What is Assembly Bill 5? 

AB5 is a rule that now reclassifies a number of independent contractors in California as employees.  The new law uses the “ABC” test to determine if a worker is an employee or independent contractor.  AB5’s assumption is that everyone is an employee unless an employer can demonstrate that:

  1. The worker is free from the control and direction of the employer when performing services.
  2. The worker performs work that is outside the usual course of the employer’s business; and
  3. The worker is regularly working and operating in an independently established trade, occupation, or business.

Since the ABC test has broad factors that need to be satisfied, you should consult with an attorney if you are unsure whether your staff would pass the ABC test.

Recorded information:
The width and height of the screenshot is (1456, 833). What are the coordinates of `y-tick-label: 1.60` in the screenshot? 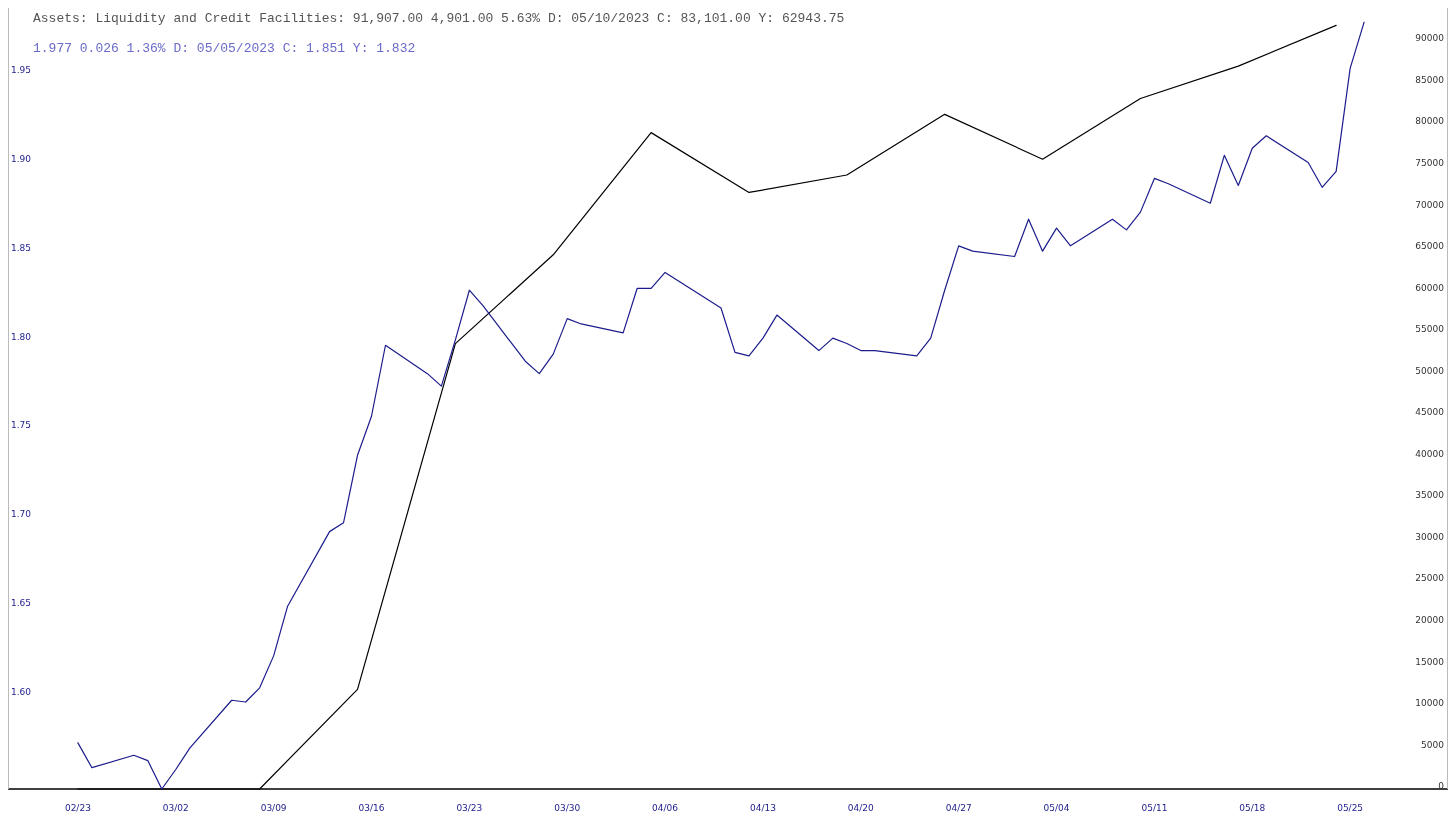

What the exercise asks: Echo the Assembly Bill 5 passage above word for word, everything from "1. The worker" down to "the ABC test.".

Answer below:
1. The worker is free from the control and direction of the employer when performing services.
  2. The worker performs work that is outside the usual course of the employer’s business; and
  3. The worker is regularly working and operating in an independently established trade, occupation, or business.

Since the ABC test has broad factors that need to be satisfied, you should consult with an attorney if you are unsure whether your staff would pass the ABC test.